Please reproduce, word for word, the stretch from "Binding of HIV-1" through "DC-SIGN molecule 13." in the text on DC-SIGN and dendritic cells.

§ SOURCE TEXT:
───
Dendritic cells (DC), professional Ag-presenting cells located in mucosae and lymphoid organs, operate at the interface of innate and adaptive immunity and are likely the first cells to encounter invading HIV-1. Although the C-type lectin DC-Specific ICAM-3-grabbing non-integrin (DC-SIGN) binds to several viruses, including HIV-1, its direct involvement in viral entry remains controversial. Despite its central role in DC function, little is known about the underlying molecular mechanism(s) of DC-SIGN-mediated Ag uptake. Here, we analyzed the early stages of DC-SIGN-mediated endocytosis and demonstrate that both membrane cholesterol and dynamin are required. Confocal microscopy and clathrin RNAi showed that DC-SIGN-mediated internalization occurs via clathrin-coated pits. Electron microscopy of ultrathin sections showed the involvement of DC-SIGN in clathrin-dependent HIV-1 internalization by DC. Currently, DC-specific C-type lectins are considered potential target in anti-tumor clinical trials. Detailed information about how different Ag are internalized via these receptors will facilitate the rational design of targeted therapeutic strategies.
Dendritic cells (DC) are professional Ag-presenting cells that operate at the interface of innate and adaptive immunity 1.
Since DC are located in the mucosae and the lymphoid tissues, they are likely to be the first cells to encounter invading HIV-1 particles 2. DC express several PRR that specifically recognize distinct pathogen-associated molecular patterns displayed on microbial surfaces including C-type lectin receptors (CLR) 3 and TLR 4.
DC-specific ICAM-3-grabbing non-integrin (DC-SIGN; CD209) is a CLR initially described as an ICAM-3 binding protein 5 as well as a major HIV-1 receptor on DC 6. In addition, DC-SIGN binds several other viruses as well as fungi, bacteria, and parasites 3. Although DC-SIGN has been shown to bind to several viruses, its capacity to directly mediate viral entry has often been debated 7, 8. Recently, we demonstrated that on the plasma membrane of DC, DC-SIGN is organized in nanoclusters, some of which colocalize with lipid rafts, that specifically confer to the receptor its capacity of binding and internalizing viruses as well as Ag conjugated to fluorescent nanoparticles 9, 10. These findings were substantiated by a biophysical study by Neumann et al., who showed that these nanoclusters are enriched near the leading edge of living DC, but are preferentially endocytosed at lamellar sites posterior to the leading edge, suggesting a directed mobility of DC-SIGN from areas of concentration at the front to rearward sites of internalization 11.
Binding of HIV-1 to DC-SIGN leads to non-fusogenic uptake of virions by DC, which is required for enhancement of T-cell infection 12 and is dependent on the cytoplasmic domain of the DC-SIGN molecule 13.
───
§ INFORMATION SHOWN:
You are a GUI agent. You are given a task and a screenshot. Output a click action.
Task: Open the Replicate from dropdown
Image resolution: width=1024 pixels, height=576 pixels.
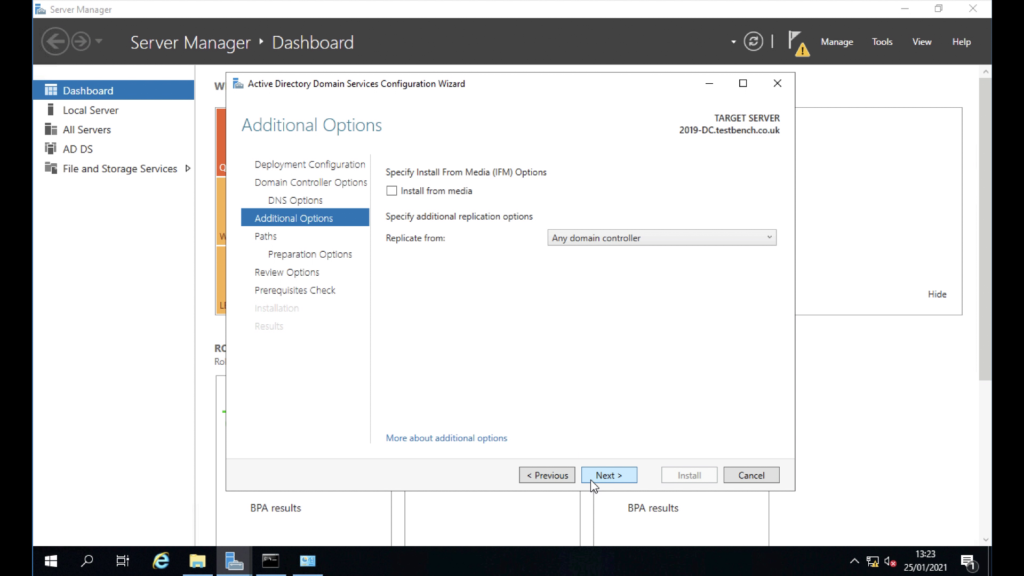coord(768,237)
───
§ RESULT FOR THIS TASK:
Binding of HIV-1 to DC-SIGN leads to non-fusogenic uptake of virions by DC, which is required for enhancement of T-cell infection 12 and is dependent on the cytoplasmic domain of the DC-SIGN molecule 13.